Former Securities and Exchange Commission chairman Harvey Pitt is taking a dim view of Bill Ackman’s current campaign to influence regulators to take action against Herbalife Ltd. (NYSE:HLF), a company Ackman’s hedge fund has shorted.
Effort to move stock price rather than spread truth, says former SEC chair
“It looks like an effort to move the stock price rather than spread the truth,” said Pitt, now CEO of Kalorama Partners, a regulatory and legal consulting firm he founded. In a CNBC interview Pitt said that Ackman’s tactic of influencing regulators to act against a stock he has shorted is questionable. “If you’re trying to spread the truth, that’s OK,” he was quoted as saying. “If your trying to move the price of a stock to vindicate your investment philosophy. It looks like he crossed that line.”
Ackman’s $1 billion bet against Herbalife
Ackman, head of hedge fund Pershing Square Capital which has a $1 billion bet against Herbalife Ltd. (NYSE:HLF), has engaged in a rather public battle to talk the price of the stock down. He has compared Herbalife to a pyramid scheme because distributors recruit distributors who recruit distributors, creating an ever-lasting commission trail. Ackman has engaged in a rather public war of words with activist investor Carl Ichan, who is long the stock. Then on Monday came news of Ackman’s latest maneuver, an attempt to influence regulators.
Ackman organized lobbying campaign to influence regulators
This past Monday the New York Times revealed a June meeting that took place between Ackman and fellow hedge fund managers, in which Ackman talked about what he saw as the inevitable collapse of Herbalife, but this time he had a new wrinkle. At a steakhouse in Midtown Manhattan, Ackman revealed a lobbying plan to influence government regulators to take action to bring about the downfall of Herbalife. His team of lobbyists paid civil rights organizations $130,000 to help him collect names of people who were “victimized” by Herbalife Ltd. (NYSE:HLF) so he could then use these letters to lobby Congressman and regulators.

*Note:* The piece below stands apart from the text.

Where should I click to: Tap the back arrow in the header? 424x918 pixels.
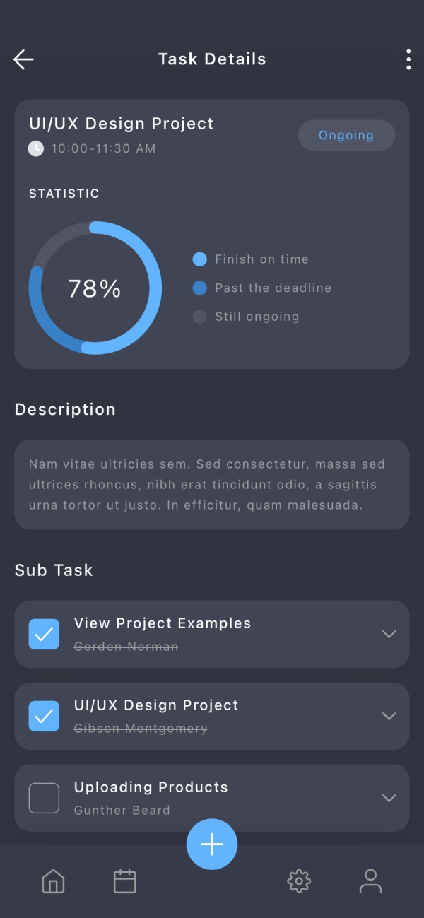pos(23,59)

In the dinner meeting, Ackman revealed some of the fruits of his campaign. Congressman Linda Sánchez (D-CA), he announced to his assembled audience, had sent a letter to the Federal Trade Commission seeking an investigation into Herbalife Ltd. (NYSE:HLF), a copy of which Ackman obtained before it was public.
Ultimately Ackman’s lobbying effort persuaded a small group of political leaders to engage in a war against Herbalife. Four members of Congress, a New York State senator, a City Council member in Boston, the majority leader of the Nevada Senate and other elected officials in California joined the cause, according to the New York Times report. This was followed by prominent consumer advocates in Washington and well-respected Hispanic and African-American community groups lobbying against Herbalife.
Claims of impending regulator investigation crosses line
All this lobbying has produced letters to regulators calling for an investigation, which is a normal course of action. Where Ackman crosses the line, according to Pitt, is in saying regulators are on the verge of action.
“He has had no information for a considerable period of time and yet he is now trying to capitalize on very traditional and almost meaningless letters to regulators and members of Congress in a drive to get the stock price a bit lower than it is currently trading,” Pitt said. When Ackman says “we are now seconds away from a thorough investigation and the truth of my allegations will be proved,” Pitt disputes this claim. “None of that is accurate in terms of what is going on so far,” he said.
“If I were still chairman (of the SEC) the enforcement division would make a judgment and if they decided to look into this I would have absolutely no problems with that,” Pitt said. “But there is a problem with the enforcement division trying to weigh in on one side or another of a contested situation. I believe the experience and judgment they bring to bear will determine what if anything they look at.”